━━ EXTRACTED DATA
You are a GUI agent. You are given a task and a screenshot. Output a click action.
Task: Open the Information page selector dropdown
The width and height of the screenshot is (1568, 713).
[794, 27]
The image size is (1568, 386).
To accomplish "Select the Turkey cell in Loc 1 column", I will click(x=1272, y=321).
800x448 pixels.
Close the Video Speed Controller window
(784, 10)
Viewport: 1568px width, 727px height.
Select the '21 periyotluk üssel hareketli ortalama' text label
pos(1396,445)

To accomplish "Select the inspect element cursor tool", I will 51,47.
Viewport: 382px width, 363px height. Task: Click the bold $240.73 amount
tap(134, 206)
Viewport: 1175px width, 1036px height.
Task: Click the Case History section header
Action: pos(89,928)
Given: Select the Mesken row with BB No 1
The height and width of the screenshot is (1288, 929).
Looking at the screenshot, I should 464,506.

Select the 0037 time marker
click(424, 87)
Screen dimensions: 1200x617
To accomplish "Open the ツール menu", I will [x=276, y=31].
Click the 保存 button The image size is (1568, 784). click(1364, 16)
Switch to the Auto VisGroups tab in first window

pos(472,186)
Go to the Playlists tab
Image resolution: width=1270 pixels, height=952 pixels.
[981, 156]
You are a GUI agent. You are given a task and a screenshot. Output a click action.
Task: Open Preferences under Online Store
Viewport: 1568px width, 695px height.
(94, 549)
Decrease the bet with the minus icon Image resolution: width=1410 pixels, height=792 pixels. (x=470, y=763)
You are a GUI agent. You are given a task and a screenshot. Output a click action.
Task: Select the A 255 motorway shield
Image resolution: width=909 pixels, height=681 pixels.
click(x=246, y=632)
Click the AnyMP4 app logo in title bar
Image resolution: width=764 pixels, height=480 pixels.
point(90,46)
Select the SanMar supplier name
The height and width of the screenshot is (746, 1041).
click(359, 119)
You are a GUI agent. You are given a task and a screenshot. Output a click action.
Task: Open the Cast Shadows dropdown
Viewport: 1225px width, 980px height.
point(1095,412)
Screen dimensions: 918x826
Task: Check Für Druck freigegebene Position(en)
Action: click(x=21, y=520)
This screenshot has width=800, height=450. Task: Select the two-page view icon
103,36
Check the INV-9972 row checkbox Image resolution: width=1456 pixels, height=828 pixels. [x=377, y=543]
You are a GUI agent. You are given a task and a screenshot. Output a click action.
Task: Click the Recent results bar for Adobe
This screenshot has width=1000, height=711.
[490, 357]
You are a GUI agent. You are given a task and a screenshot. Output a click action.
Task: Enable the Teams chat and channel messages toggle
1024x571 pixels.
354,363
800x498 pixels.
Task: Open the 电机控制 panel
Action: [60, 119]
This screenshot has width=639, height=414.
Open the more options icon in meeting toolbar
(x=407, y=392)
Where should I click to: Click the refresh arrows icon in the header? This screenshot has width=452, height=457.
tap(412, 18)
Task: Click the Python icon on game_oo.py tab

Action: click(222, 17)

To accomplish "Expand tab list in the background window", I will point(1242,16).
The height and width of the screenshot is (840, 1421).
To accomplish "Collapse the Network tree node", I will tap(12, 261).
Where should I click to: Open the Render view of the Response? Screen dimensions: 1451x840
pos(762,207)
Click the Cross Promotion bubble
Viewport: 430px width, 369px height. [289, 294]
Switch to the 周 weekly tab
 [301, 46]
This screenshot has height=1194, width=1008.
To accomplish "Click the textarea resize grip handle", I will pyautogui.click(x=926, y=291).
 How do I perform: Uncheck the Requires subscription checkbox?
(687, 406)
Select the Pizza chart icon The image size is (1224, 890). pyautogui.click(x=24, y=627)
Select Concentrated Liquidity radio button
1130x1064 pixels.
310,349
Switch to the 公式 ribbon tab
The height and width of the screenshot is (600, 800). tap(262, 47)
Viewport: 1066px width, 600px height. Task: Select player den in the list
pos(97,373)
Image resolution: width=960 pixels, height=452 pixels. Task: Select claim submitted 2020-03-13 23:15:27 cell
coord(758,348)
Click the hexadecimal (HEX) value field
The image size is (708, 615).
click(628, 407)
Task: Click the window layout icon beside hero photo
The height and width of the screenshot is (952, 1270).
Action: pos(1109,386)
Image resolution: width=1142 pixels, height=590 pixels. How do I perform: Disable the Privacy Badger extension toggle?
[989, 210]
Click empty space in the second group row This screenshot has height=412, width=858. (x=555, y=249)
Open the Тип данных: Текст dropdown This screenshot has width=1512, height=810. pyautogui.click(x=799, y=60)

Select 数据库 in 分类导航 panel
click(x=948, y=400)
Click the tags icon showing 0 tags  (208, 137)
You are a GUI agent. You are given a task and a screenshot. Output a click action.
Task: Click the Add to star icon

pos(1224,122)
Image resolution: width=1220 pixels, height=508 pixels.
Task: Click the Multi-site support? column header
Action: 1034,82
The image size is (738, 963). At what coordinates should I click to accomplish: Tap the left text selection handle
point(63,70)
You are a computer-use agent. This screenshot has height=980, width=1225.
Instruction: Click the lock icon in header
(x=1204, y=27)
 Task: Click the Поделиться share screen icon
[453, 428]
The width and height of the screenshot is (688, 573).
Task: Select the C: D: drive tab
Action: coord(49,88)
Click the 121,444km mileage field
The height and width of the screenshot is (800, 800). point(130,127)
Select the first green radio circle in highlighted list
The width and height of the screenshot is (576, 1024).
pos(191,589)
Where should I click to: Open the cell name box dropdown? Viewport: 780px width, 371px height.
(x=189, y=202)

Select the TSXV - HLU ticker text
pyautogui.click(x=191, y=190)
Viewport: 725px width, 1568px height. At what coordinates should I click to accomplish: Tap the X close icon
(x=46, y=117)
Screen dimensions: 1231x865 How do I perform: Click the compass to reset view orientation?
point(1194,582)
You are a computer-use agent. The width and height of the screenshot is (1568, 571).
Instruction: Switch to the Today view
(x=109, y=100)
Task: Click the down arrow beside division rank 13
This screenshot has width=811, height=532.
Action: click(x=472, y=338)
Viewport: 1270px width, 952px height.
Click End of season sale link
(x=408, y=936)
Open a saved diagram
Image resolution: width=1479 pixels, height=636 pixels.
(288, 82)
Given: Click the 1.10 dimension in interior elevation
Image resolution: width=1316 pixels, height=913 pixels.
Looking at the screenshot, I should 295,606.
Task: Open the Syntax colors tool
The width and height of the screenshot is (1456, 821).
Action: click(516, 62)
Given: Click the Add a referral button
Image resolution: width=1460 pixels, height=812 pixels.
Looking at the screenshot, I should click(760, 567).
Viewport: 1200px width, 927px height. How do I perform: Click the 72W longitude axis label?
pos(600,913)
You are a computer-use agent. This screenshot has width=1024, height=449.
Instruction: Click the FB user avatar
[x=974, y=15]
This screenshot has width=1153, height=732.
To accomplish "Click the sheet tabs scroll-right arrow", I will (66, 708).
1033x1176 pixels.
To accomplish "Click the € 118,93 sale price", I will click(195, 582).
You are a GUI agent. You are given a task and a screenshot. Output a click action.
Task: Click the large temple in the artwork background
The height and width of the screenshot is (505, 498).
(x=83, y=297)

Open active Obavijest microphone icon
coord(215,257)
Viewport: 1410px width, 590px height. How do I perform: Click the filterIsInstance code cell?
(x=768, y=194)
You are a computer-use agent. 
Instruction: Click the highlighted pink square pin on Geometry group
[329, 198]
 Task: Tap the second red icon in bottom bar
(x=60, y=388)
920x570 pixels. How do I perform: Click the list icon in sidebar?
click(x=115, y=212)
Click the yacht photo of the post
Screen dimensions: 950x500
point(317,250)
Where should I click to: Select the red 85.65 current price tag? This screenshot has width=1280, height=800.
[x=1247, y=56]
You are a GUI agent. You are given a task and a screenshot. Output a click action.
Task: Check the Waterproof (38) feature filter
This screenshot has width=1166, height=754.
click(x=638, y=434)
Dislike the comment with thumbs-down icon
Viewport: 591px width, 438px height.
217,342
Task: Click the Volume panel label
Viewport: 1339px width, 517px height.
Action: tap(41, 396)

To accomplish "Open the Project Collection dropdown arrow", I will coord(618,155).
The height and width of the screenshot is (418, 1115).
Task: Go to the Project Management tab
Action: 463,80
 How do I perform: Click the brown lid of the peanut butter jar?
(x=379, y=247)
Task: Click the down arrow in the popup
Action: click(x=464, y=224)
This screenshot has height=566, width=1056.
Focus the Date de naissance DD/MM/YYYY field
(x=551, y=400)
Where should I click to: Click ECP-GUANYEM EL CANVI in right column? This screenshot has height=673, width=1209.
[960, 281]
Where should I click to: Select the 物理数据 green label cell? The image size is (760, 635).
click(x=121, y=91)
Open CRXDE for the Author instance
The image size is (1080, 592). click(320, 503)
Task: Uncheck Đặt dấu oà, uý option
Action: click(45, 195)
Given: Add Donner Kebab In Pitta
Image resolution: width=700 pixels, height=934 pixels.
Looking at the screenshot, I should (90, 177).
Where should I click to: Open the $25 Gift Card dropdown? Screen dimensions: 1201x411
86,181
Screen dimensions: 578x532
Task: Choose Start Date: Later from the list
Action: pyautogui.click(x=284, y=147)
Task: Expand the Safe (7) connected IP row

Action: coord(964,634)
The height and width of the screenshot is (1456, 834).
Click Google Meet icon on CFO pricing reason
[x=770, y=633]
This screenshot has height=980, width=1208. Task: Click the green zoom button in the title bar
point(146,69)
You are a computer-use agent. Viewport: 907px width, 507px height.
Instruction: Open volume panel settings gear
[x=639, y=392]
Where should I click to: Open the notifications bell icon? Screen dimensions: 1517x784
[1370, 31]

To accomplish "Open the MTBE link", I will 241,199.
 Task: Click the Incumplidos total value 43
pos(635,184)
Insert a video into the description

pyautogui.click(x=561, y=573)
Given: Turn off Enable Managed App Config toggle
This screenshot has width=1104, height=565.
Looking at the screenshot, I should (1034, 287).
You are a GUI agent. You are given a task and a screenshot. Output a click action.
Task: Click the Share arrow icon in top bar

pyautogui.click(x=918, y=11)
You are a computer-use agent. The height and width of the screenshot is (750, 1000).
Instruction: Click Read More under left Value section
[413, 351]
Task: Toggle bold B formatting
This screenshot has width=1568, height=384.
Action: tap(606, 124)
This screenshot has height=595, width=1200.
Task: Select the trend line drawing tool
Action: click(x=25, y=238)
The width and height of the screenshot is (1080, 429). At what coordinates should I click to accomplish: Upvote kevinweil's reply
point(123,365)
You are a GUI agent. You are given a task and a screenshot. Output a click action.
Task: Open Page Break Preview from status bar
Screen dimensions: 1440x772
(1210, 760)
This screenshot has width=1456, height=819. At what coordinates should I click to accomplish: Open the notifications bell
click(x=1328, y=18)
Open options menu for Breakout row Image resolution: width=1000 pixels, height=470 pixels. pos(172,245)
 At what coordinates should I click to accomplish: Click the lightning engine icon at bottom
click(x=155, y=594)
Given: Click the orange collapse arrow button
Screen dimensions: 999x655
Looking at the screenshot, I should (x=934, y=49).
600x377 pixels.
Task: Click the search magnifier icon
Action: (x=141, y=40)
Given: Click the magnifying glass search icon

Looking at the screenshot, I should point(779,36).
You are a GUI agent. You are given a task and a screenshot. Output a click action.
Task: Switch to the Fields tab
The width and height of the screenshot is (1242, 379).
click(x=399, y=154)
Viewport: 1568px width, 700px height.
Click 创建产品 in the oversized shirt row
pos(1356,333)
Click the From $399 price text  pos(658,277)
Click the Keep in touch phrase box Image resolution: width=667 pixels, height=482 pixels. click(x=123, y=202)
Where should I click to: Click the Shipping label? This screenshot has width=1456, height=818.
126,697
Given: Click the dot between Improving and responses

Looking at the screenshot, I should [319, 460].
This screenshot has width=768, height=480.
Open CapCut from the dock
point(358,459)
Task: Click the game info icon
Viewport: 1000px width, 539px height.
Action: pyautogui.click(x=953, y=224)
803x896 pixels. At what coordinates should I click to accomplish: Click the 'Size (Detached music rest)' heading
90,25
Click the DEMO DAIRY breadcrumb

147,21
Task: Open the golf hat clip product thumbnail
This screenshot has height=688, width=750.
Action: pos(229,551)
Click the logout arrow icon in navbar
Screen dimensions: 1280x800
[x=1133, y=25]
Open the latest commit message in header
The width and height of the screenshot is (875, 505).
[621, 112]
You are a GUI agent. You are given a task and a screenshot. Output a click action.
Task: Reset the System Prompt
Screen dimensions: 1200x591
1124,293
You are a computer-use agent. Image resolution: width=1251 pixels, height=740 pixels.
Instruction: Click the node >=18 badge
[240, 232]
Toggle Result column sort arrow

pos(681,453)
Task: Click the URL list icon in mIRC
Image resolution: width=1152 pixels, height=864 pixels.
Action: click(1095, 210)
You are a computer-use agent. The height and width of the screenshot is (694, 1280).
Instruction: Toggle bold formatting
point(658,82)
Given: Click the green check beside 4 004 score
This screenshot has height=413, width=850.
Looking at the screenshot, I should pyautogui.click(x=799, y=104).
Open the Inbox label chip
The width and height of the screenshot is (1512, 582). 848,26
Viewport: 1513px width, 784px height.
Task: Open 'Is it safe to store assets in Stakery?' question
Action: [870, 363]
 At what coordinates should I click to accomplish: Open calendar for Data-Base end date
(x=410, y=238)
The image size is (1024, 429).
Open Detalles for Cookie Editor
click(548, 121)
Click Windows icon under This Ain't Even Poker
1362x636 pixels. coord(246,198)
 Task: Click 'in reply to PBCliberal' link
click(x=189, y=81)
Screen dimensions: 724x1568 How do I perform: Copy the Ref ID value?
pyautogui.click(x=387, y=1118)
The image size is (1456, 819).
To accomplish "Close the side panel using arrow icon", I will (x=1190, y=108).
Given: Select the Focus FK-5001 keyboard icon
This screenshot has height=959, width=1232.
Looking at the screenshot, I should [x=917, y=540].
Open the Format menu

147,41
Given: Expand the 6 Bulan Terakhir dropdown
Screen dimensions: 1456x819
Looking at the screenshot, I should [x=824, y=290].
━━━━
## WORK TASK
State how many lines in the material contain "Enable", giving nothing besides the count.

## YOUR SOLUTION
2